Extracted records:
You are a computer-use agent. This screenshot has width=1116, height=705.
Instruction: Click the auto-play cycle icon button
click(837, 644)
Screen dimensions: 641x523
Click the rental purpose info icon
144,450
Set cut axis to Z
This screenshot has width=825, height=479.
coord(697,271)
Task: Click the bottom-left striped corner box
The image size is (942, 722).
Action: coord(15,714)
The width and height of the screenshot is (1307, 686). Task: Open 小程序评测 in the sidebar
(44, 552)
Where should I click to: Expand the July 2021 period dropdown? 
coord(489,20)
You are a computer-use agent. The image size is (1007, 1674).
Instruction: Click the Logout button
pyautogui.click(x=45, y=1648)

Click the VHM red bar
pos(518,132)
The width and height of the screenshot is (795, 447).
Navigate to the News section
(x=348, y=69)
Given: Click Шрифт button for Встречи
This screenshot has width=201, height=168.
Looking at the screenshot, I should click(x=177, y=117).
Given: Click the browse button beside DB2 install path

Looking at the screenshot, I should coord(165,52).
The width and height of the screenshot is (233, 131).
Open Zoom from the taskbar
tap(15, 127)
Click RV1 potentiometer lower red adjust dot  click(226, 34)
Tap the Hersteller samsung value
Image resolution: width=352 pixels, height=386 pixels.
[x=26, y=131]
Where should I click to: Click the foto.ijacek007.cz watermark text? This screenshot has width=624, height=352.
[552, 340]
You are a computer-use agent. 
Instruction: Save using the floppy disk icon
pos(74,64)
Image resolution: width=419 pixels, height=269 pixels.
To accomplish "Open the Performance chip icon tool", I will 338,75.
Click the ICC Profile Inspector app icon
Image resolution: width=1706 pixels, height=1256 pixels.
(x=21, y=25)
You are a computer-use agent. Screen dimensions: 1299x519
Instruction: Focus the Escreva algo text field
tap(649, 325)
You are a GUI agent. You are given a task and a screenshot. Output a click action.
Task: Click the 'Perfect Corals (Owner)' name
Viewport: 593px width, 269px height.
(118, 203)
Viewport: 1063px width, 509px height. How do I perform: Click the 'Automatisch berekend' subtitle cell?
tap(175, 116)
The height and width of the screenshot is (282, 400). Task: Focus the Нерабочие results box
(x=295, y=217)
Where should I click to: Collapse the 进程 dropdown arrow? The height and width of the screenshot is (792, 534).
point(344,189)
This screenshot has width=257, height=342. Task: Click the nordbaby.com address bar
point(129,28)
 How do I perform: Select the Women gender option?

### Stated problem:
Locate each line in the rows above that contains the word "agent" and copy those lines.

### Output of the exercise:
You are a computer-use agent. This screenshot has width=1116, height=705.
You are a computer-use agent. The image size is (1007, 1674).
You are a computer-use agent. 
You are a computer-use agent. Screen dimensions: 1299x519
You are a GUI agent. You are given a task and a screenshot. Output a click action.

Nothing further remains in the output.